TIMES JATIM, MALANG – Waktu menunjukkan pukul empat pagi. Sementara sebagian besar warga Kabupaten Situbondo masih terlelap, di pesisir Desa Sumberanyar, langkah-langkah tergesa sudah mulai terdengar. Suara mesin kapal bersahutan dengan teriakan lelang, aroma amis ikan bercampur dengan bau garam laut yang menyengat. Ini bukan pasar biasa. Ini adalah TPI Mimbo Situbondo—tempat di mana kehidupan tidak menunggu pagi datang untuk mulai bergerak.
Di sinilah, denyut ekonomi pesisir berdetak. Sejak fajar, nelayan dari berbagai penjuru berlabuh, membawa pulang hasil laut yang ditangkap sepanjang malam. Ikan kempar, tongkol, buntok merah, layor, hingga cumi dan udang—semua naik ke darat dalam kondisi segar, hanya beberapa jam setelah ditarik dari laut Jawa.

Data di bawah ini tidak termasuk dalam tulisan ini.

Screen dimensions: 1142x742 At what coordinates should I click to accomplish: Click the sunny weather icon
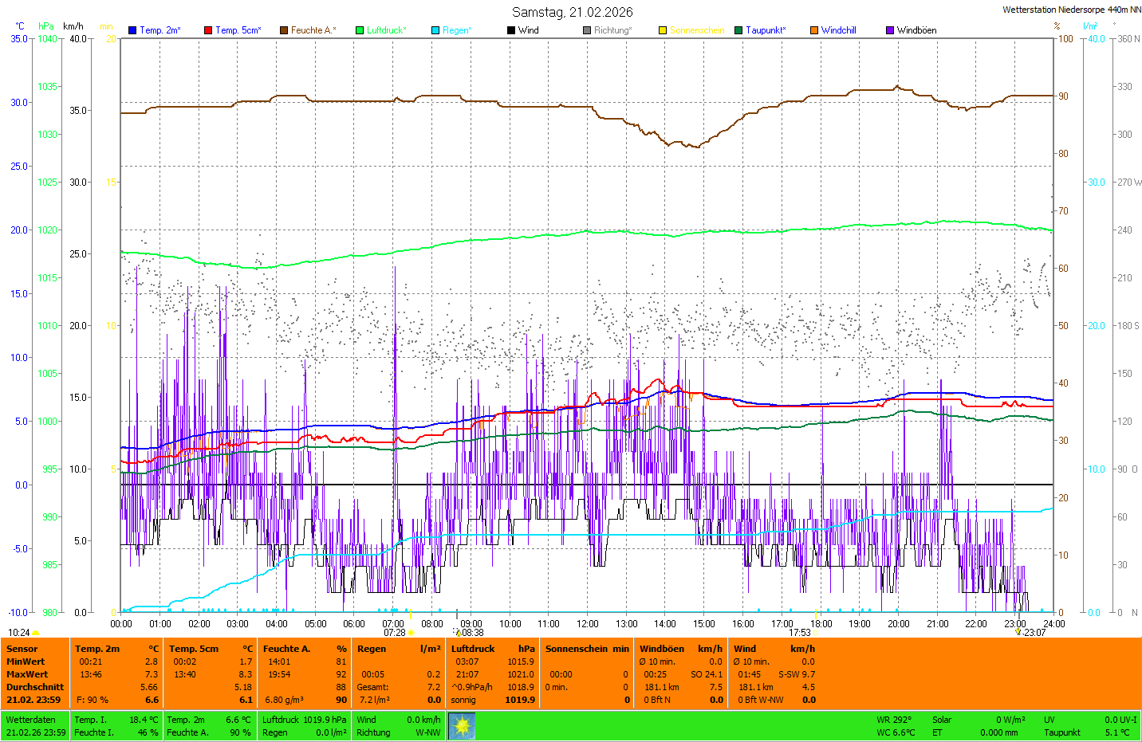pyautogui.click(x=462, y=725)
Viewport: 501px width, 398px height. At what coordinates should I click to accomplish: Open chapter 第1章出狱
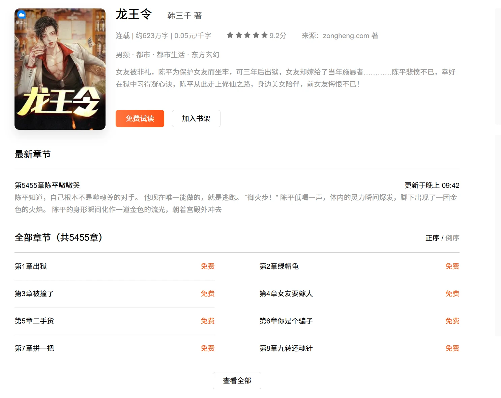(31, 266)
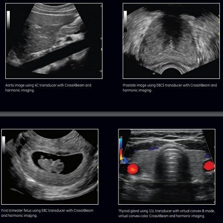The height and width of the screenshot is (223, 223).
Task: Click the gray horizontal divider bar
Action: [x=112, y=114]
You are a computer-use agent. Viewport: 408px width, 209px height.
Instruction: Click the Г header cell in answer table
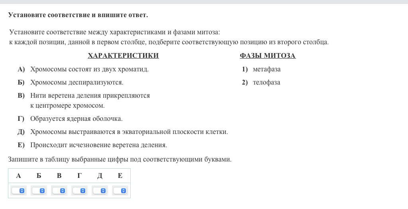tap(79, 176)
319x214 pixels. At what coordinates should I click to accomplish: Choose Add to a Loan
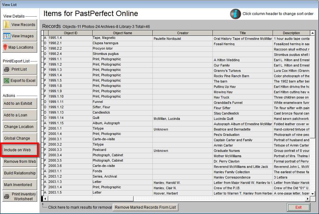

“Kadang kami hanya punya waktu sebentar untuk istirahat. Tapi laut sudah memanggil lagi,” kata Agus, seorang nelayan berusia 41 tahun yang sudah dua dekade terakhir menghabiskan malamnya di laut.
“Kalau tidak melaut, dapur tidak ngebul,” tambahnya pelan, Senin (30/6/2025).
Agus adalah wajah dari ratusan nelayan yang bergantung pada TPI Mimbo Situbondo. Ia pergi melaut sejak pukul tiga sore, menyusuri laut hingga dini hari. Jam lima pagi, kapalnya kembali, membawa harapan yang masih basah dan beraroma garam.
Di pelabuhan pelelangan ini, tidak ada jeda. Ikan-ikan yang baru naik langsung masuk ke dalam “bok”—keranjang besar yang masing-masing beratnya bisa mencapai satu setengah ton. Diangkat oleh buruh angkut, sebagian besar dari Pulau Sapudi, Madura, yang telah menjadi bagian dari denyut Mimbo sejak bertahun-tahun lalu.
Satu kali angkut, ia dibayar Rp30.000. Tidak besar, tetapi cukup bagi para kuli angkut untuk membeli beras dan membayar listrik di kontrakan sempit dekat dermaga.
Mimbo adalah tempat bertemunya banyak kisah. Seperti Nor Haina, pedagang perempuan dari Pulau Raas, yang datang dua kali seminggu untuk membeli ikan segar.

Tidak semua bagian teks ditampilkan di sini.